Elucidation of the Physiological Functions of Membrane Proteins as Novel Drug Target Candidate Molecules.

Abstract

For pharmaceutical research focused on identifying novel drug target candidate molecules, it is essential to explore unknown biological phenomena, elucidate underlying molecular mechanisms and regulate biological processes based on these findings. Proteins expressed on the plasma membrane and endoplasmic reticulum (ER) membrane play important roles in linking extracellular environmental information to intracellular processes. Stimulating membranous proteins induces various kinds of changes in cells, such as alterations in gene expression levels and enzymatic activities.
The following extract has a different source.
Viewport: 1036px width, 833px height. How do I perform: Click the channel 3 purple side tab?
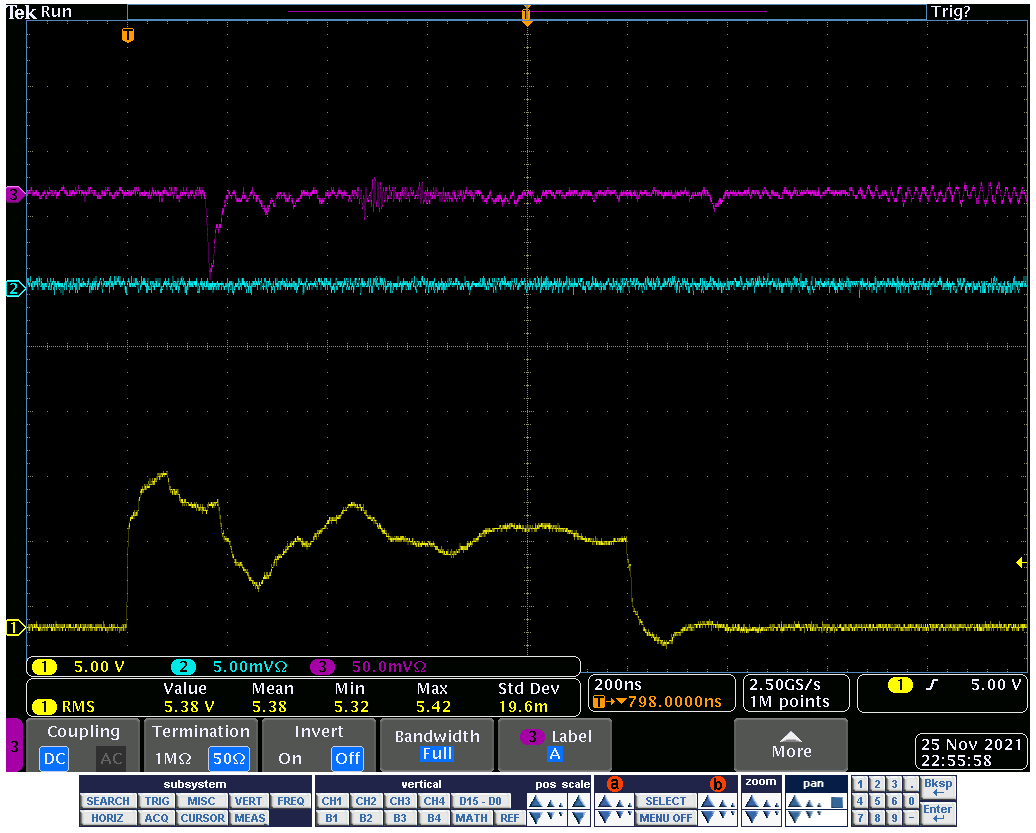pyautogui.click(x=14, y=745)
However, the physiological functions and endogenous ligands of many G-protein-coupled receptors (GPCRs) have not been determined, although GPCRs already constitute a large class of drug-target membrane proteins. Furthermore, the precise physiological roles played by many ER membrane proteins have not been elucidated to date. In this review article, I summarize the results of our recent studies, including the observations that the lipid sensor FFAR4/GPR120 controlled systemic energy homeostasis and that the ER membrane monovalent cation channel trimeric intracellular cation (TRIC)-B and the plasma membrane divalent cation channel transient receptor potential melastatin 7 (TRPM7) regulated bone formation. I further describe the therapeutic significance of these membranous protein-related biological processes.